Postcard enforces rate limits at two levels: the HTTP API layer and the underlying Gemini AI API. Understanding both helps you avoid failed analyses and quota exhaustion.
API rate limits
| Tier | Limit | Scope |
|---|
| Development (default) | 60 requests per minute | Per IP address |
| Production | Configured via Vercel Edge/Serverless | Per deployment |
Production limits are controlled by your Vercel function configuration. If you are self-hosting, consult the deployment guide for tuning options.
When the API rate limit is exceeded, the server returns:
HTTP 429 Too Many Requests
The Gemini free tier enforces its own quotas independent of Postcard’s API limits. The binding constraint for most users is GenerateRequestsPerMinutePerProjectPerModel. If this limit is hit during an analysis, the pipeline transitions to a failed state with an error message — the HTTP request itself will not return a 429, but the resulting postcard will have status: "failed".
Gemini API quota tiers
| Tier | Approximate limit | Notes |
|---|
| Free (no billing) | 15 RPM, 1,500 RPD | Sufficient for light/demo use |
| Pay-as-you-go | 1,000+ RPM | Quota scales with billing tier |
These limits are set by Google and may change. Check the Gemini API documentation for current values.
Each forensic analysis is also bounded by the POSTCARD_MAX_TOOL_CALLS configuration (default: 5). This limits how many search/grounding calls the AI agent makes during a single corroboration pass. Lowering this value reduces Gemini quota consumption per analysis; raising it allows more thorough source discovery at the cost of higher quota usage.
Strategies to avoid rate limits
The GET /api/postcards?url= endpoint reads from the database cache and does not consume any Gemini quota. If a result already exists, you can retrieve it as many times as needed without touching your API limits.

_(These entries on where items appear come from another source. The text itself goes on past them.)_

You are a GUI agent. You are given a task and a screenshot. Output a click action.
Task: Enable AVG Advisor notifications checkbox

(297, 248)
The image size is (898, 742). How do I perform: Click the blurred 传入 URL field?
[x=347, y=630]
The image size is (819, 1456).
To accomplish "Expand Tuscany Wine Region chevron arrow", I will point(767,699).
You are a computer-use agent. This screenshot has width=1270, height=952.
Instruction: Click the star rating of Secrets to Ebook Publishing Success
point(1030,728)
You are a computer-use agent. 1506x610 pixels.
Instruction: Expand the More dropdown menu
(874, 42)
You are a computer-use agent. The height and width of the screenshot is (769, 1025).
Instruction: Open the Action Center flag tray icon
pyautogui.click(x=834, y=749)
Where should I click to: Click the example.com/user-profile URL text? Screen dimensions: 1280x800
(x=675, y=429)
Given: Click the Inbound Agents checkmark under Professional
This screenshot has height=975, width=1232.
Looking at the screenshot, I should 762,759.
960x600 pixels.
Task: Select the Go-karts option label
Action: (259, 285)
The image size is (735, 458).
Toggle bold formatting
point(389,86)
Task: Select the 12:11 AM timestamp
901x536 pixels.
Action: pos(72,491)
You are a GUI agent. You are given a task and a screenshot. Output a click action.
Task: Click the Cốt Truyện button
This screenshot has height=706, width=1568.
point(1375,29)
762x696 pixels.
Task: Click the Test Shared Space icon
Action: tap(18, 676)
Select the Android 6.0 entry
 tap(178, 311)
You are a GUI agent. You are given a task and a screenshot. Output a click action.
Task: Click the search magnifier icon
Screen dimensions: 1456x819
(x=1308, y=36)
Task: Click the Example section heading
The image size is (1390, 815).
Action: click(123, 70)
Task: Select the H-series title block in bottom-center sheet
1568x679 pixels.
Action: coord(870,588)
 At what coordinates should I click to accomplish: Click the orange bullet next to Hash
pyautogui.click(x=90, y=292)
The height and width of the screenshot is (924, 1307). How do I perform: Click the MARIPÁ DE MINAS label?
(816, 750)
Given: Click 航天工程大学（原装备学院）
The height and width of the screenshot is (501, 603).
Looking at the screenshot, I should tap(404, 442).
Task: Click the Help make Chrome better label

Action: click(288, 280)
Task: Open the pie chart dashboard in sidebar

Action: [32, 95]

- Use cached results. Call
GET /api/postcards?url= before POST /api/postcards. If the analysis already exists, you get the full report for free.
- Use fake pipeline mode for demos. Set
NEXT_PUBLIC_FAKE_PIPELINE=true in your environment to simulate the analysis pipeline without making any real AI calls. Useful for UI development and demos.
- Upgrade your Gemini tier. If you need to run many analyses, add billing to your Google AI Studio project to access higher quotas.
- Stagger submissions. Avoid submitting many URLs simultaneously. Poll existing jobs to completion before submitting new ones.